Die Berechnung des Zugewinnausgleichs ist kompliziert und hängt von vielen Faktoren ab. Es gibt etliche Besonderheiten bei z.B. Schenkungen durch Dritte oder Erbschaften. Das gleiche Haus vom Anfang ist nun zehn Jahre später auf einmal 100.000 Euro mehr wert. Gut! Aber für wen? Die Vermögenswerte des Anfangsvermögens müssen dem Kaufkraftschwund angepasst werden. Und, und, und. Genau aus diesem Grund kommen hier oft die Anwälte*innen ins Spiel. Wer soll das denn alleine machen? Es ist sehr speziell und kompliziert.
Gibt es Möglichkeiten der Abänderung im Sinne des Ehepaares?

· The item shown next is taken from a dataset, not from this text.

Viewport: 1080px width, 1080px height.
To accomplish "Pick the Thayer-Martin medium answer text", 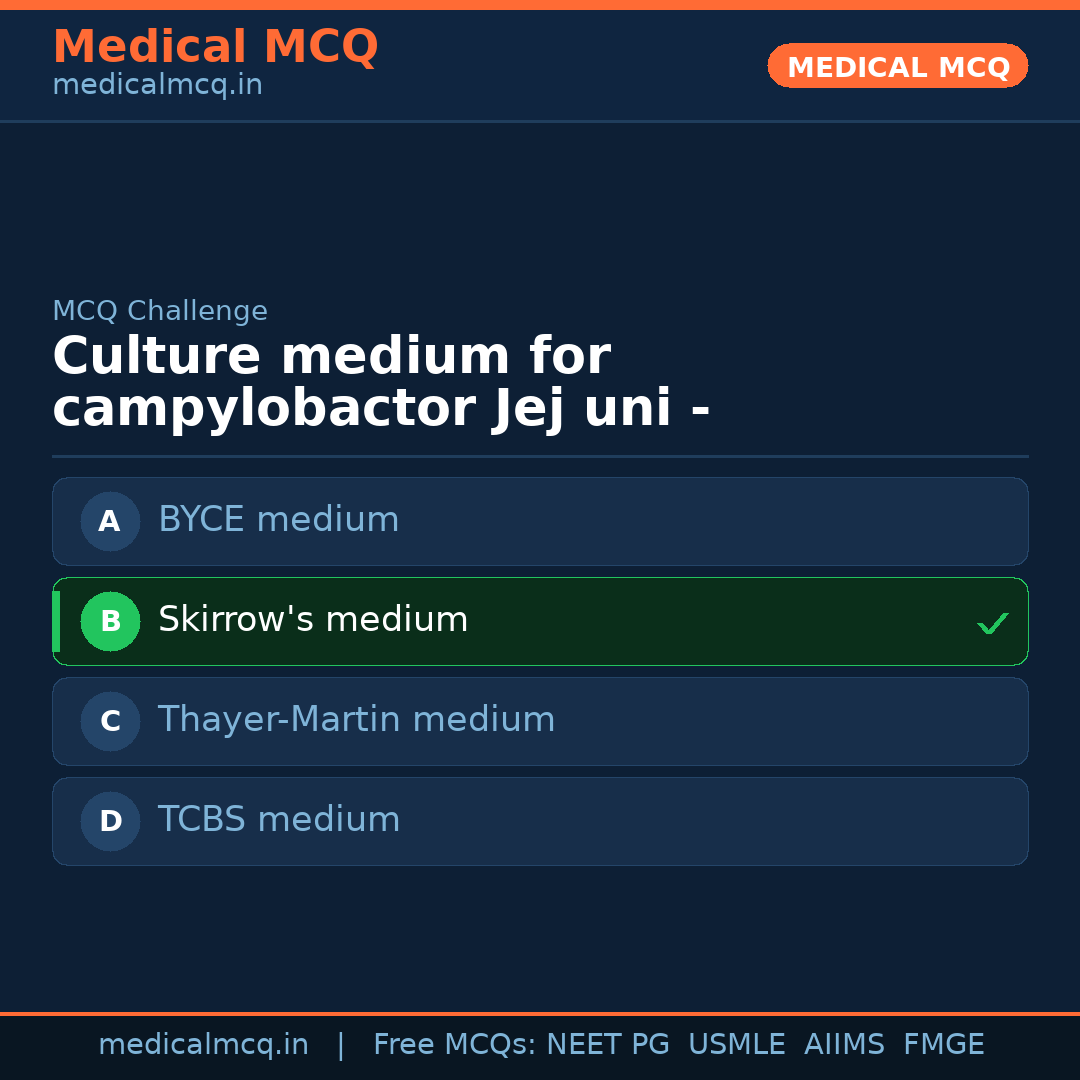I will pos(356,720).
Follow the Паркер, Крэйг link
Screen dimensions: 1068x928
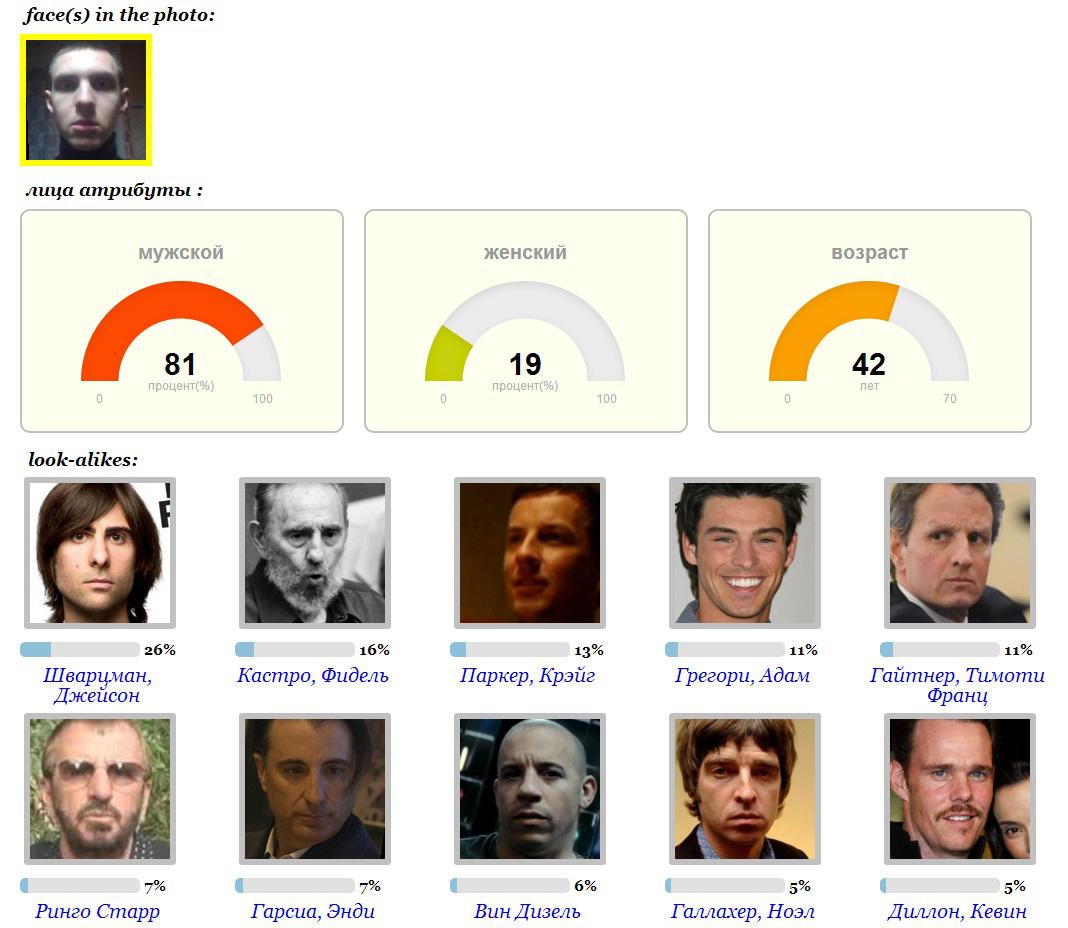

Für zukünftige Ehepaare und auch für bereits verheiratete Paare gibt es unzählige Möglichkeiten den Güterstand des Zugewinns vertraglich zu gestalten oder sogar auszuschließen. Dies macht z.B. Sinn, wenn eine Seite des Ehepaares sehr vermögend ist, mit hohen Erbschaften rechnet, ein eigenes Unternehmen hat oder bereits Immobilien besitzt. So können Ungerechtigkeiten für beide ganz einfach vermieden werden. Bei solchen vertraglichen Vereinbarungen geht es (nicht immer) darum, die vermögende Seite abzusichern. Es können in manchen Fällen unglückliche Konstellationen entstehen, in denen auf einmal die weniger vermögende Seite ausgleichspflichtig wird. Es gibt viele Wege gemeinsames Vermögen aufzubauen, unbedingt sollte dabei auf eine gerechte Verteilung geachtet werden, die im Falle einer Scheidung keine enormen Zugewinnausgleichsansprüche auslöst.
Wird der Zugewinnausgleich im Rahmen des Scheidungsverfahrens automatisch durchgeführt?
Ganz klar und eindeutig: Nein. Der Anspruch auf Zugewinnausgleich muss von einer Seite geltend gemacht werden. Dies kann innerhalb des Scheidungsverfahrens passieren oder abgetrennt davon. Von alleine passiert da überhaupt nichts. Im Falle einer Scheidung macht es also Sinn sich darüber ein paar Gedanken zu machen. Denn wie schon gesagt: Wer verzichtet freiwillig auf Vermögen, das ihm*ihr zusteht.